Antibodies are just part of one arm of a very complex two-part immune system that mammals and vertebrates have. The first is an ancient innate immune system which is the dominant system found in plants, fungi, insects, and other more primitive organisms. But we also have a second and more recent adaptive immune system, which is one of the crowning achievements of vertebrate evolution, along with the brain’s cortex, and other innovations.
The primary goal of the adaptive immune system is to create a memory of an infection by a pathogen, but especially new pathogens. This is important since infectious agents are always evolving, often very rapidly.
Antibodies are part of the adaptive immune system. And B cells genetically encode, produce and secrete antibodies, proteins also known as immunoglobulins.
The genetic key to our adaptive immune system’s ability to… adapt… comes from two genetic processes with typically cryptic scientific names:
Somatic hypermutation
V(D)J recombination
Let’s take each in turn to see how a part of our adaptive immune cells, the B cells, work.
Somatic hypermutation is a million-fold increase in mutations in a small portion of the antibody’s gene, the part which codes for the antibody’s ability to recognize and bind to a particular part of the invading organism.
Imagine we have a B cell which produces an antibody against the COVID-19 virus SARS-CoV-2. If that B cell recognizes another SARS-CoV-2 virus, the B cell begins to divide and make many more B cells. Each of those daughter B cells undergoes somatic hypermutation within the antibody gene making many small variations. The goal is to produce antibodies that more effectively bind to that antigen, the materials that make up the virus.
V(D)J recombination occurs in developing B and T cells and is another process for randomizing antibody genes. An antibody gene has multiple blocks of DNA called variable (V), diversity (D) and joining (J) regions, and these specific regions undergo an almost random series of combinations and deletions, producing a tremendous diversity of antibodies able to bind to any antigen produced by bacteria, viruses, parasites and worms.
Simplistic overview of V(D)J recombination (Wikimedia Commons)
Both of these very novel genetic processes create huge diversity within a single organism, and is essential to build an adaptive immune system capable of recognizing almost any invasive and harmful pathogen.
These are very important exceptions to the popular trope that all our cells are genetically identical.
There are several ways in which that idea is not actually true. First, each cell is subject to all kinds of genetic damage, both internal and external. External factors include solar radiation, environmental chemicals, etc. Internal factors include the production of oxidizing free radicals from normal cellular processes such as respiration. Although we have numerous and effective DNA repair systems in place which address most of those genetic assaults, some damage and change persists in many of our cells. Most of those changes have no effect.
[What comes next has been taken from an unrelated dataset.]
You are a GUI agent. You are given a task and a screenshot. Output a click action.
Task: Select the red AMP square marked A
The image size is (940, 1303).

Some do, and some of those lead to diseases.
The somatic hypermutation and V(D)J recombination are hyperactive mutations which our evolution has captured and harnessed for the purposes of immune adaptability.
This is a tremendous evolutionary gift, turning mutations into a feature and benefit.
However, there is no free lunch. The processes of hypermutation and recombination which gives us our adaptive immune system, can also occasionally go wrong. When that happens, the same processes are also implicated in sometimes creating lymphomas.
The Dude abides…
The treatment for lymphoma varies tremendously since this covers so many different specific diseases. Some lymphomas are slow-moving, and are called indolent, like The Dude (the character, not the actor). Some are more aggressive, like Walter, The Dude’s Vietnam Vet bowling buddy with self-control issues. Some are highly treatable despite their aggressiveness, and respond readily to chemotherapy or radiation. Some forms can even be accommodated for the patient’s life with little treatment necessary.
Since treatment of cancers is such a double-edged sword and carries many risks and side-effects, often with an indolent lymphoma a watch-and-wait approach is recommended.